▶ _Given passage_
========

Re: [PATCH v2] drm/sched: Clarify scenarios for separate workqueues

public inbox for linux-media@vger.kernel.org
 help / color / mirror / Atom feed

From: Simona Vetter <simona.vetter@ffwll.ch>
To: Danilo Krummrich <dakr@kernel.org>
Cc: "Philipp Stanner" <phasta@kernel.org>,
	"Matthew Brost" <matthew.brost@intel.com>,
	"Christian König" <ckoenig.leichtzumerken@gmail.com>,
	"David Airlie" <airlied@gmail.com>,
	"Simona Vetter" <simona@ffwll.ch>,
	"Sumit Semwal" <sumit.semwal@linaro.org>,
	dri-devel@lists.freedesktop.org, linux-kernel@vger.kernel.org,
	linux-media@vger.kernel.org
Subject: Re: [PATCH v2] drm/sched: Clarify scenarios for separate workqueues
Date: Wed, 18 Jun 2025 16:06:41 +0200	[thread overview]
Message-ID: <aFLH8Us_e_U6gNHV@phenom.ffwll.local> (raw)

========

▶ _Given information_
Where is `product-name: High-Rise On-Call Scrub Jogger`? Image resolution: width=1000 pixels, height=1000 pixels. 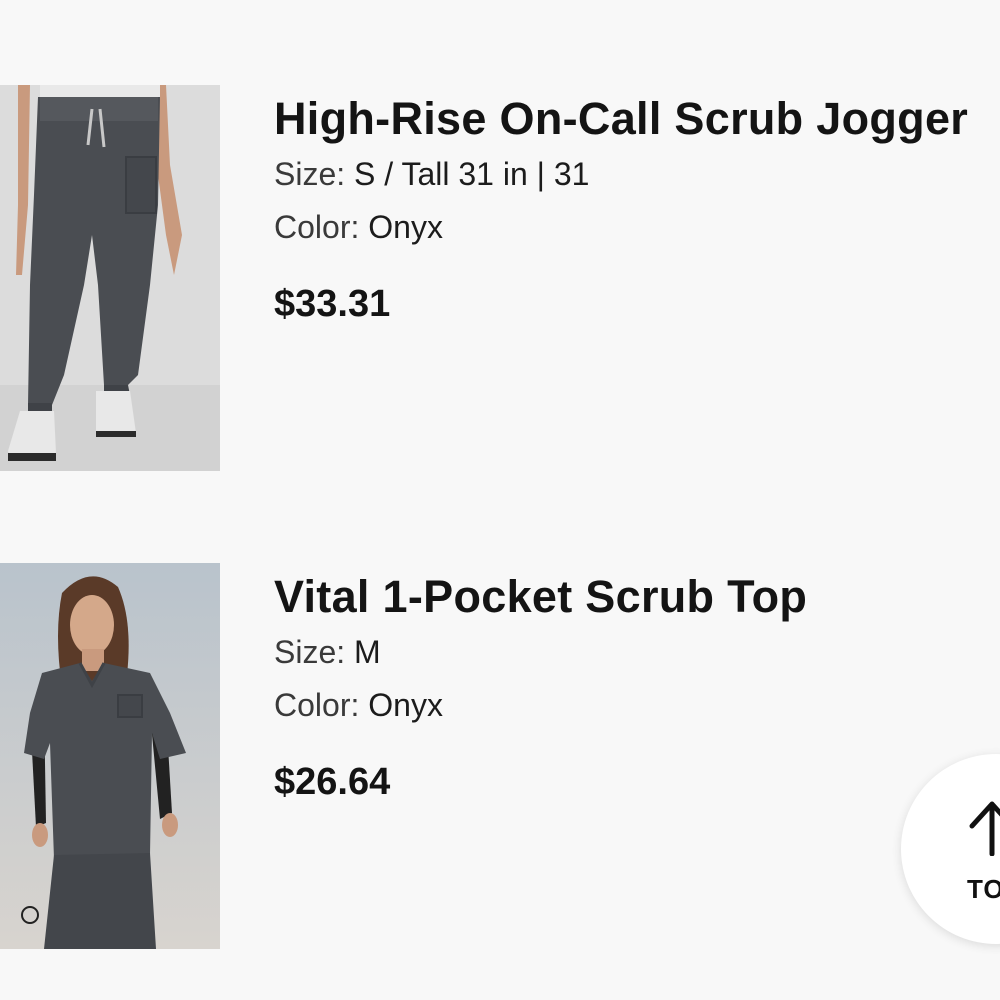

========

▶ _Problem to work on_
Pick up the mailing-list reply on drm/sched workqueues and continue it from its last line. The material above is unrelated to the mailing-list reply on drm/sched workqueues.

▶ _Result_
In-Reply-To: <aFGFCc7eiZJM8RKM@pollux>

On Tue, Jun 17, 2025 at 05:08:57PM +0200, Danilo Krummrich wrote:
> On Tue, Jun 17, 2025 at 04:25:09PM +0200, Simona Vetter wrote:
> > On Tue, Jun 17, 2025 at 04:10:40PM +0200, Danilo Krummrich wrote:
> > > On Tue, Jun 17, 2025 at 03:51:33PM +0200, Simona Vetter wrote:
> > > > On Thu, Jun 12, 2025 at 04:49:54PM +0200, Philipp Stanner wrote:
> > > > > + * NOTE that sharing &struct drm_sched_init_args.submit_wq with the driver
> > > > > + * theoretically can deadlock. It must be guaranteed that submit_wq never has
> > > > > + * more than max_active - 1 active tasks, or if max_active tasks are reached at
> > > > > + * least one of them does not execute operations that may block on dma_fences
> > > > > + * that potentially make progress through this scheduler instance. Otherwise,
> > > > > + * it is possible that all max_active tasks end up waiting on a dma_fence (that
> > > > > + * can only make progress through this schduler instance), while the
> > > > > + * scheduler's queued work waits for at least one of the max_active tasks to
> > > > > + * finish. Thus, this can result in a deadlock.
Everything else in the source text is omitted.